[PROVIDED TEXT]
######

Patrick Lafcadio Hearn (June 27, 1850 - September 26, 1904), later known as Yakumo Koizumi, was an author, best known for his books about Japan.
Hearn was born in Leucadia (pronounced Lefcadia, whence his name, which was one adopted by himself), one of the Greek Ionian Islands. He moved to Dublin Ireland at the age of 6. He was the son of Surgeon-major Charles Hearn, of King's County, Ireland, who, during the English occupation of the Jonian Islands, was stationed there, and who married a Greek wife. Artistic and rather bohemian tastes were in Lafcadio Hearn's blood. His father's brother Richard was at one time a well-known member of the Barbizon set of artists, though he made no mark as a painter through his lack of energy. Young Hearn had rather a casual education, but was for a time (1865) at Ushaw Roman Catholic College, Durham.

######

(Records taken from a dataset)
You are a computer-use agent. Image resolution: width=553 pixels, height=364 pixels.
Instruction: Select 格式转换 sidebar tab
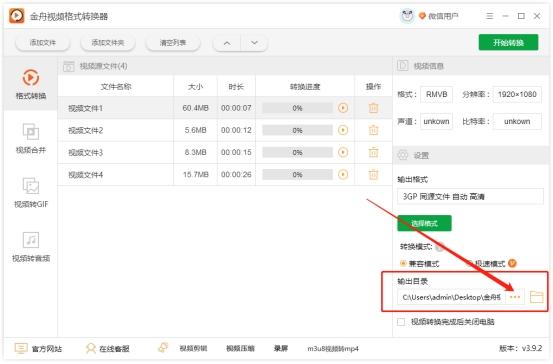[x=31, y=84]
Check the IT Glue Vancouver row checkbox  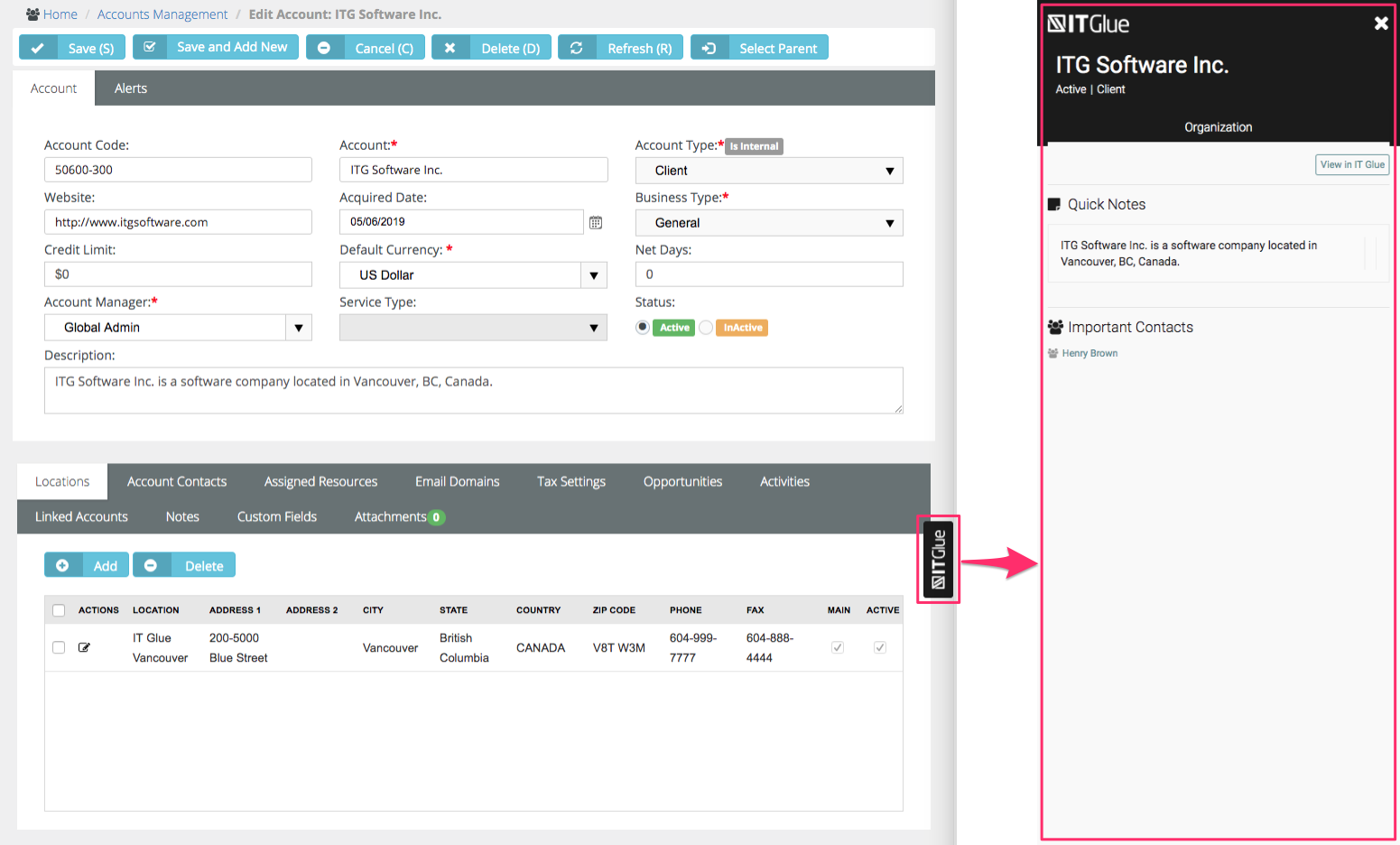[59, 647]
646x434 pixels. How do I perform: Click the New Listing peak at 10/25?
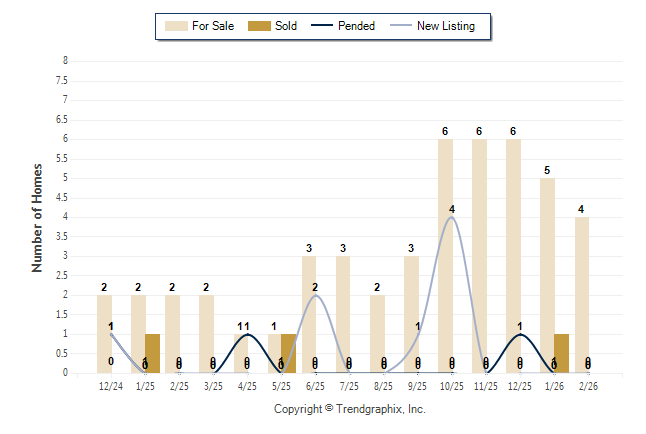pos(452,217)
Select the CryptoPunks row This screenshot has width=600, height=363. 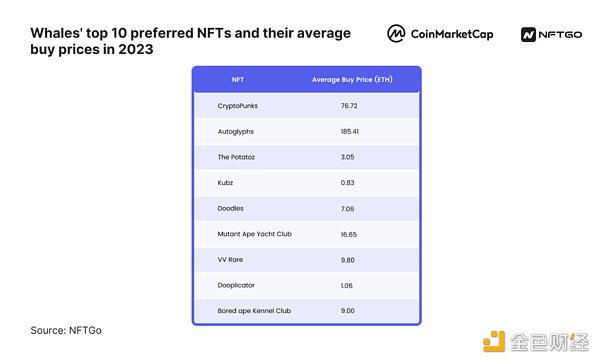(x=307, y=106)
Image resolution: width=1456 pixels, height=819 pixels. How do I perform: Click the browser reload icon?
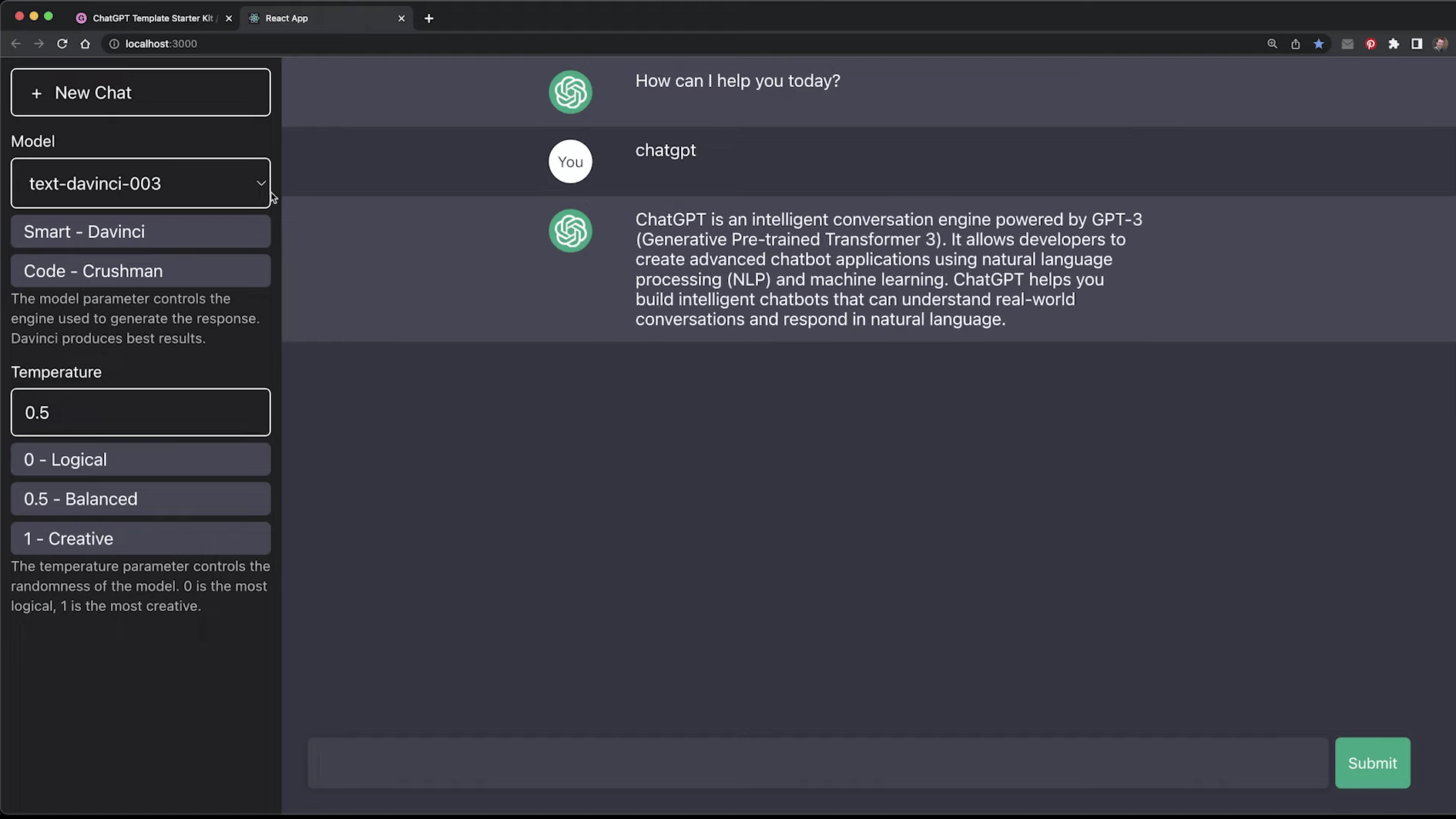[x=62, y=44]
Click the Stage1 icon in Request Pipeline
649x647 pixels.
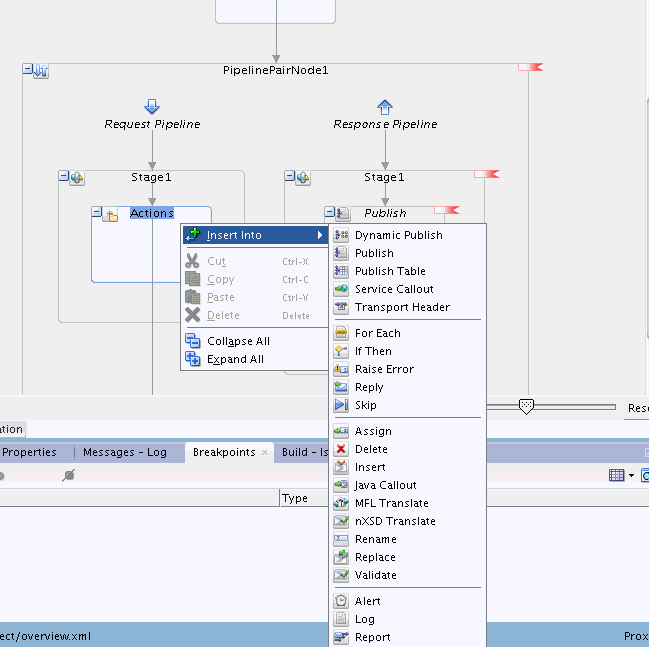coord(77,177)
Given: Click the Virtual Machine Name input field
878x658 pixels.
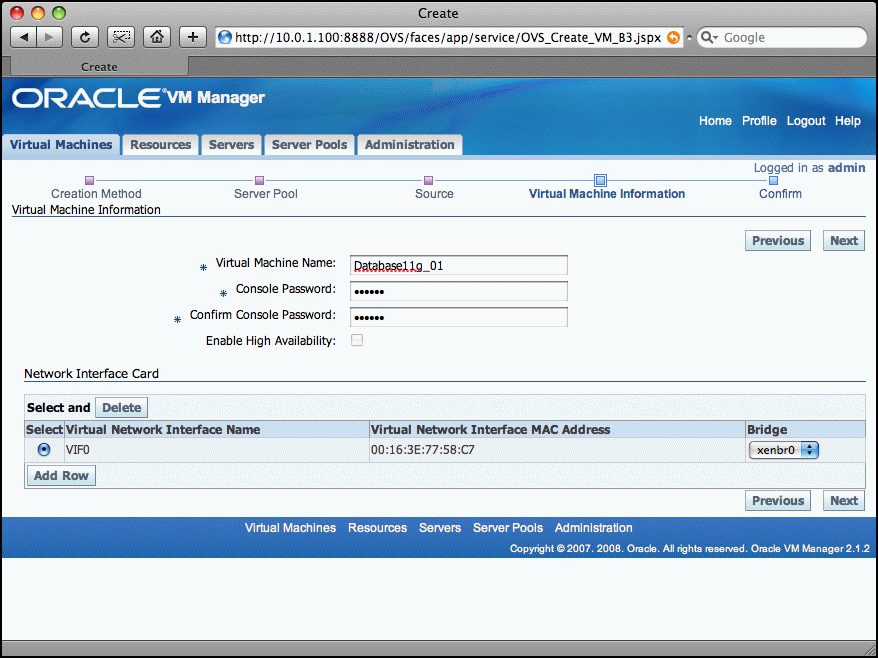Looking at the screenshot, I should [x=458, y=265].
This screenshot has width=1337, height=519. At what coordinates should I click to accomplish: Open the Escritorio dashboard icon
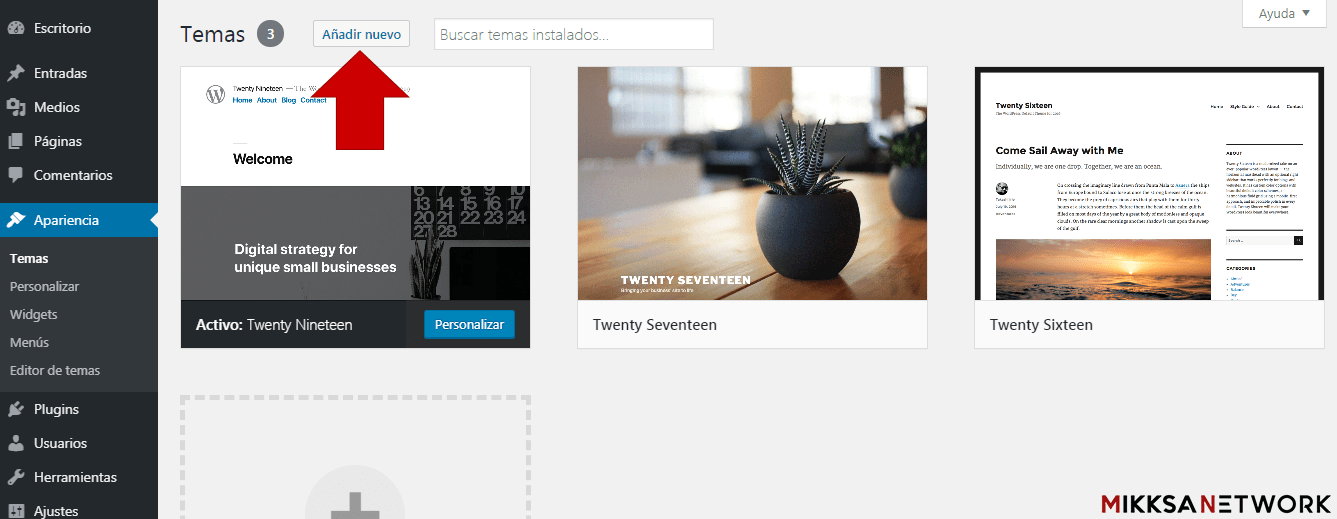click(16, 28)
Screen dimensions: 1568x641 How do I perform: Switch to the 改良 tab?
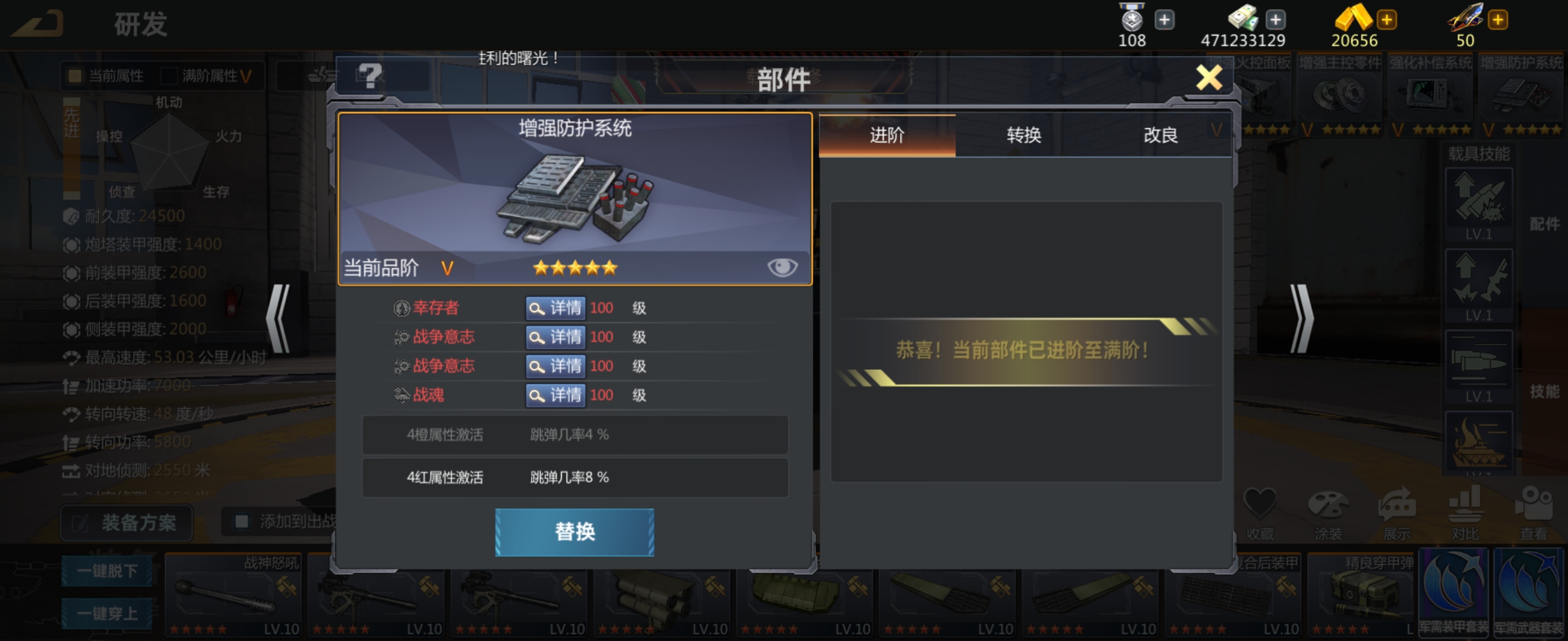tap(1160, 135)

######

[WHAT YOU NEED TO DO]
1 - Using the text about Lafcadio Hearn, say whether each statement agrees with it: (a) Hearn moved to Dublin at the age of 6; (b) Hearn's uncle Richard made a strong mark as a painter; (c) Hearn spent time at Ushaw Roman Catholic College in 1865. Answer yes or no for each and quote the deciding words.
2 - Retype the text about Lafcadio Hearn, everything from "Patrick Lafcadio Hearn" down to "Catholic College, Durham.".
These records come from a separate source and are unrelated to the text about Lafcadio Hearn.

[SOLUTIONS FOR EACH TASK]
1 -
(a) Yes: "He moved to Dublin Ireland at the age of 6."
(b) No: "though he made no mark as a painter through his lack of energy."
(c) Yes: "was for a time (1865) at Ushaw Roman Catholic College, Durham."

2 -
Patrick Lafcadio Hearn (June 27, 1850 - September 26, 1904), later known as Yakumo Koizumi, was an author, best known for his books about Japan.
Hearn was born in Leucadia (pronounced Lefcadia, whence his name, which was one adopted by himself), one of the Greek Ionian Islands. He moved to Dublin Ireland at the age of 6. He was the son of Surgeon-major Charles Hearn, of King's County, Ireland, who, during the English occupation of the Jonian Islands, was stationed there, and who married a Greek wife. Artistic and rather bohemian tastes were in Lafcadio Hearn's blood. His father's brother Richard was at one time a well-known member of the Barbizon set of artists, though he made no mark as a painter through his lack of energy. Young Hearn had rather a casual education, but was for a time (1865) at Ushaw Roman Catholic College, Durham.